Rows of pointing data
-- start --
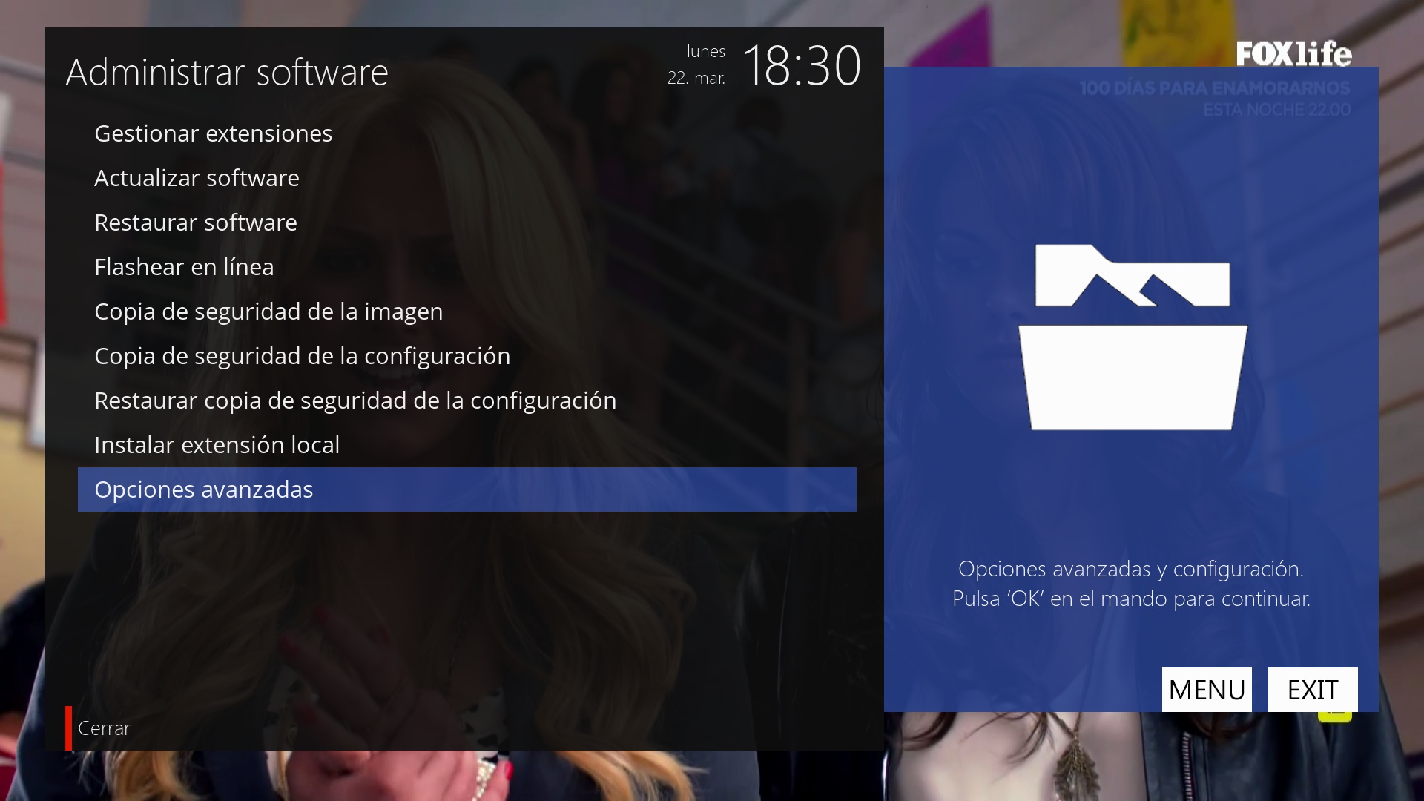Select Actualizar software option
Image resolution: width=1424 pixels, height=801 pixels.
point(197,178)
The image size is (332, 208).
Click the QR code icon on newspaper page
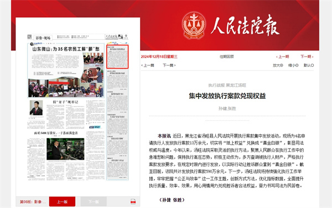29,37
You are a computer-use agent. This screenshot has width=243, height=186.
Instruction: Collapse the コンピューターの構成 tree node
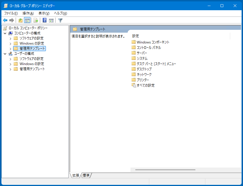tap(5, 33)
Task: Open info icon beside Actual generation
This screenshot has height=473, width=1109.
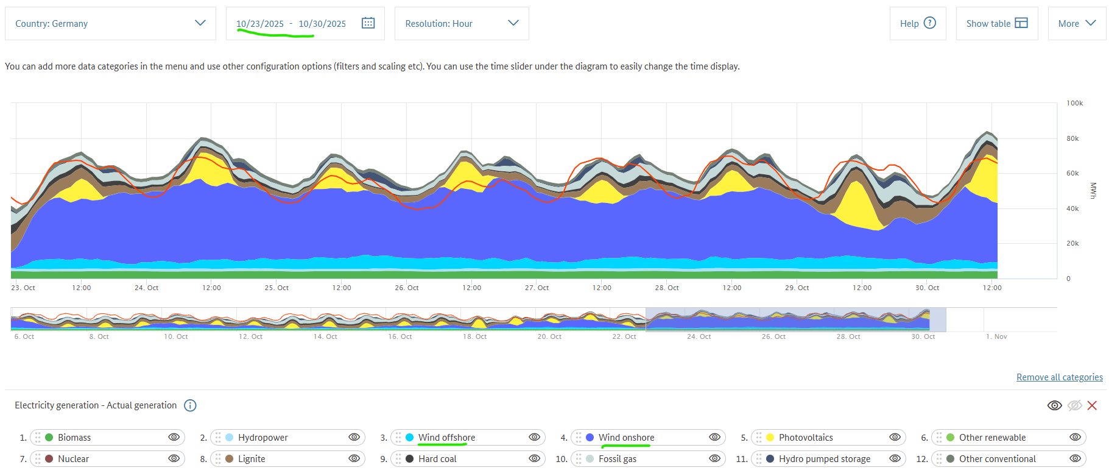Action: [190, 405]
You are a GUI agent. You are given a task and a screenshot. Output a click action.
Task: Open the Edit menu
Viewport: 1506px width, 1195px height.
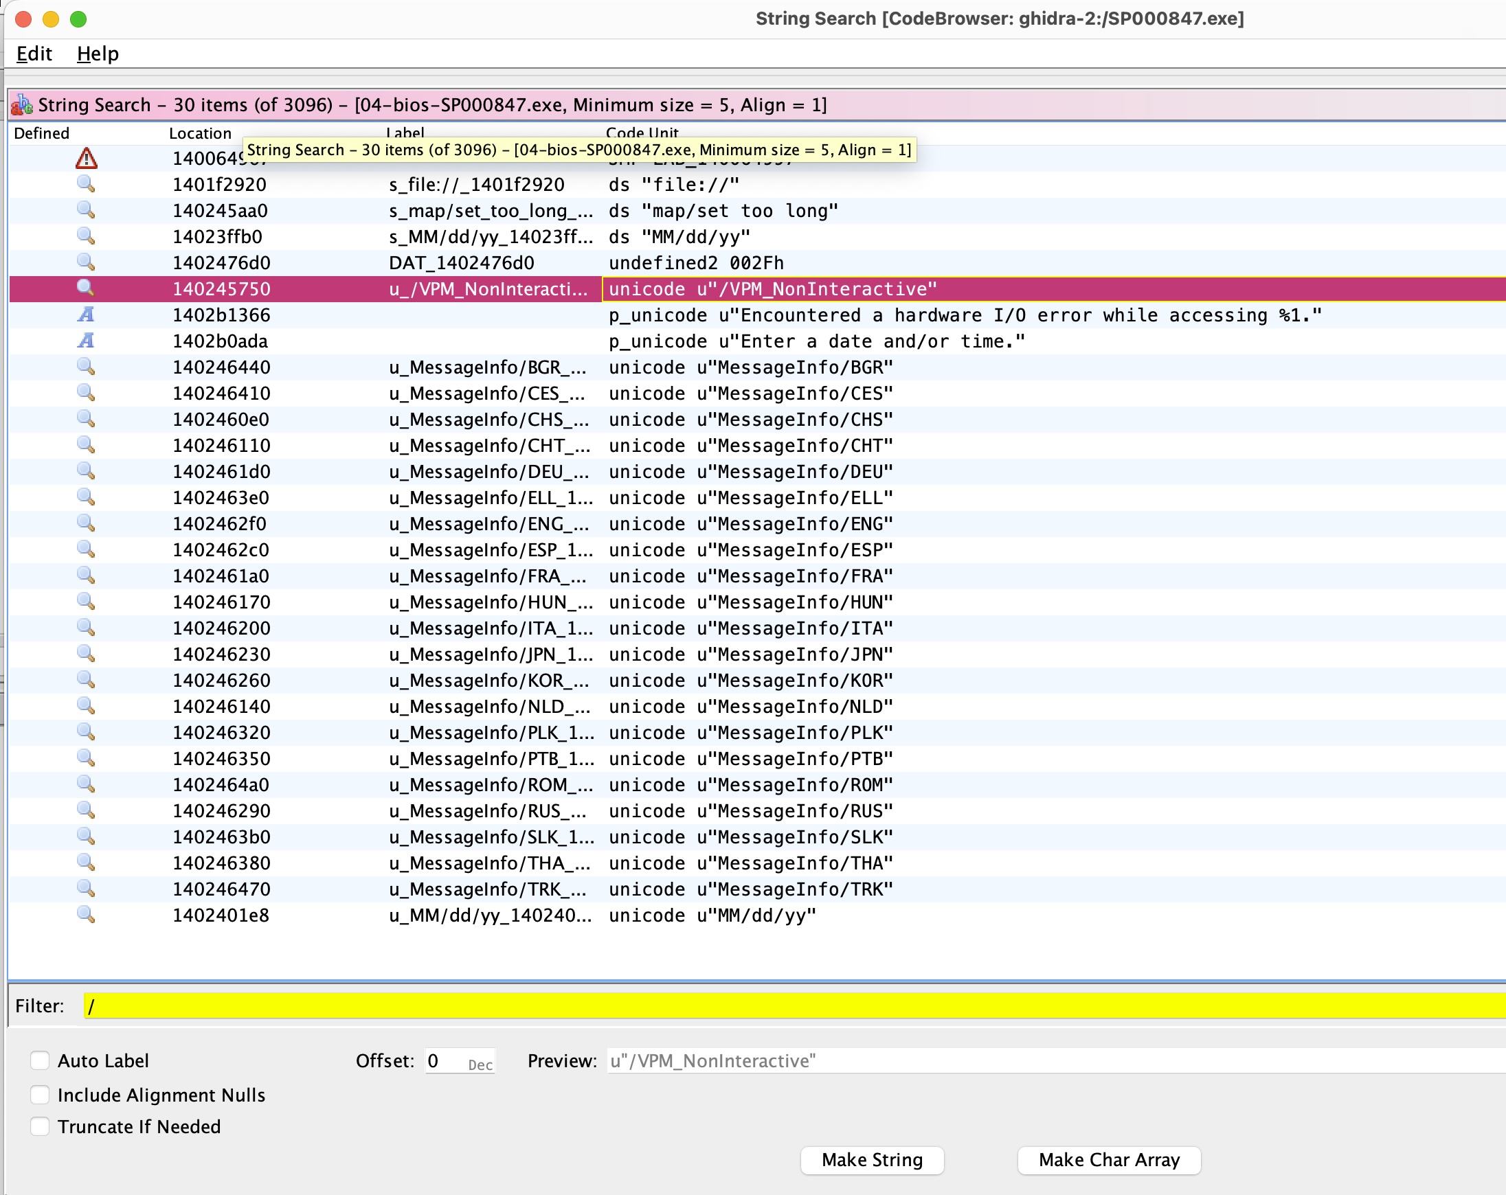[33, 53]
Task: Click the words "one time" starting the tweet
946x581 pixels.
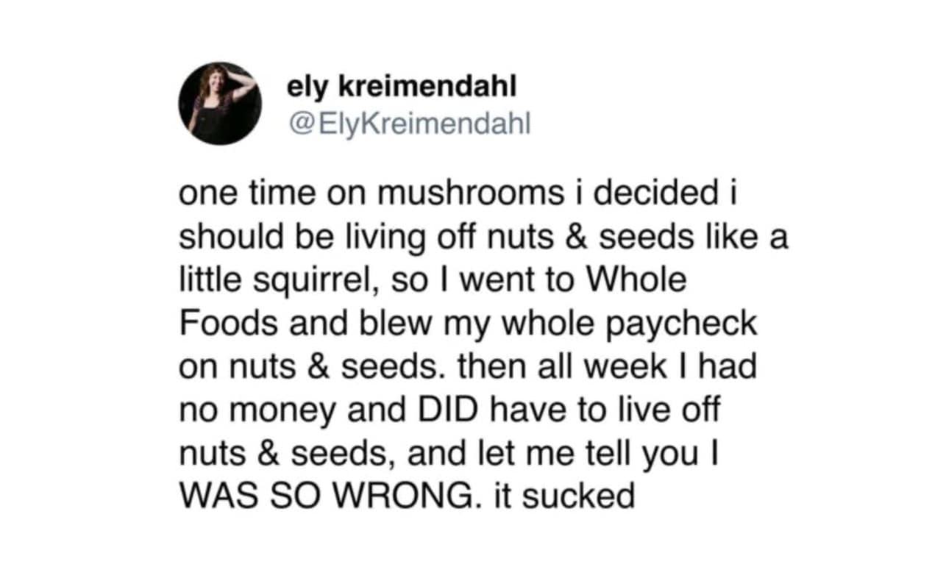Action: pos(246,194)
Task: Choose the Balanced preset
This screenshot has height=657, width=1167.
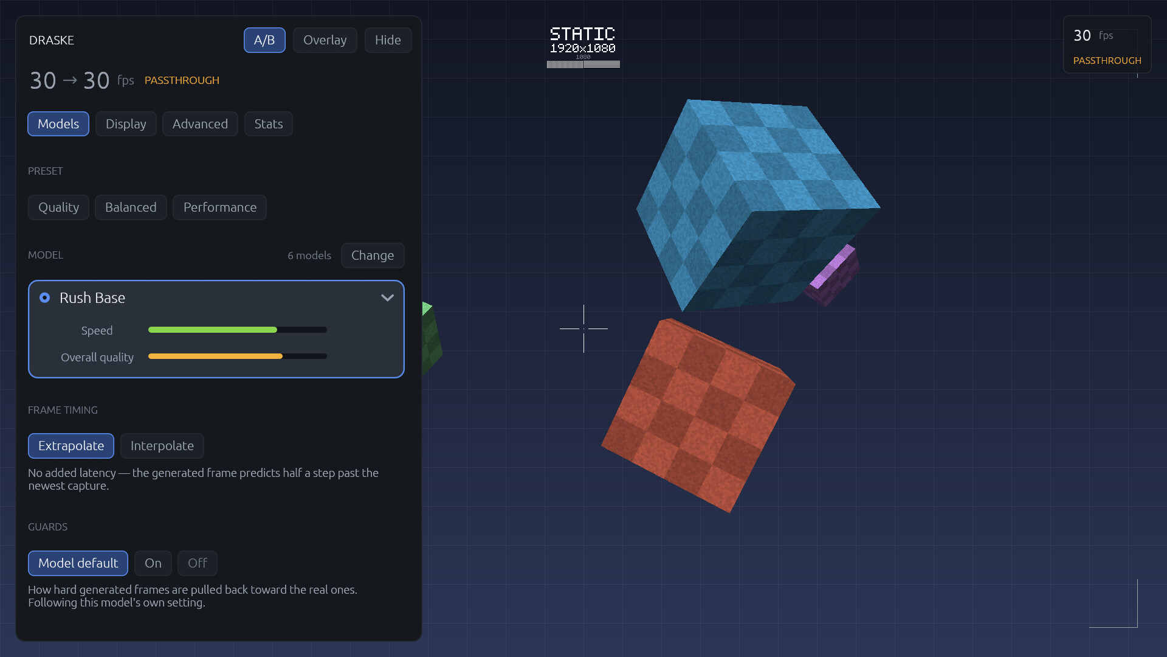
-- end --
- [SHORT PROBLEM]: How many lines in the data above contain the word "screenshot"? Reply with the number only.

- [EXERCISE RESULT]: 4